What to do: Scan the entries below and count the lines holding the string "agent". Supply only the number.

Information given:
==============================
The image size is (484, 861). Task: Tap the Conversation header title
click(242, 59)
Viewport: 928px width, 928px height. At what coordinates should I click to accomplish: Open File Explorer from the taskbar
==============================
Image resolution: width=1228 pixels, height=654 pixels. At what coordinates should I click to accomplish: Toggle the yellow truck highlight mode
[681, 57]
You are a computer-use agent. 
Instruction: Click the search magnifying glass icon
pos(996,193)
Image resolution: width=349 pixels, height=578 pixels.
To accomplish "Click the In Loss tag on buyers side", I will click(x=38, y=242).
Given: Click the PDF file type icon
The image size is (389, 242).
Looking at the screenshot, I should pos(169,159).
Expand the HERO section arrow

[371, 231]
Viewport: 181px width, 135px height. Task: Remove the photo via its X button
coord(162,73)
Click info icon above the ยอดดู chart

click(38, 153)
==============================
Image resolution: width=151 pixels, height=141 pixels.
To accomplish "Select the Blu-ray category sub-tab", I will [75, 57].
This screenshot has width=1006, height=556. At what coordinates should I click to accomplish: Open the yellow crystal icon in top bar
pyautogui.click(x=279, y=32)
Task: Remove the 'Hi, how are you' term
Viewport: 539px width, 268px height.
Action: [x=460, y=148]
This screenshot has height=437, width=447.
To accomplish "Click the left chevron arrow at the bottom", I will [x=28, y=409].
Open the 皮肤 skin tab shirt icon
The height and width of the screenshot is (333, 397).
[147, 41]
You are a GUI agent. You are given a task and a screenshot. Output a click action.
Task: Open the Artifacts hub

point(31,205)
==============================
Solution for this exercise: 2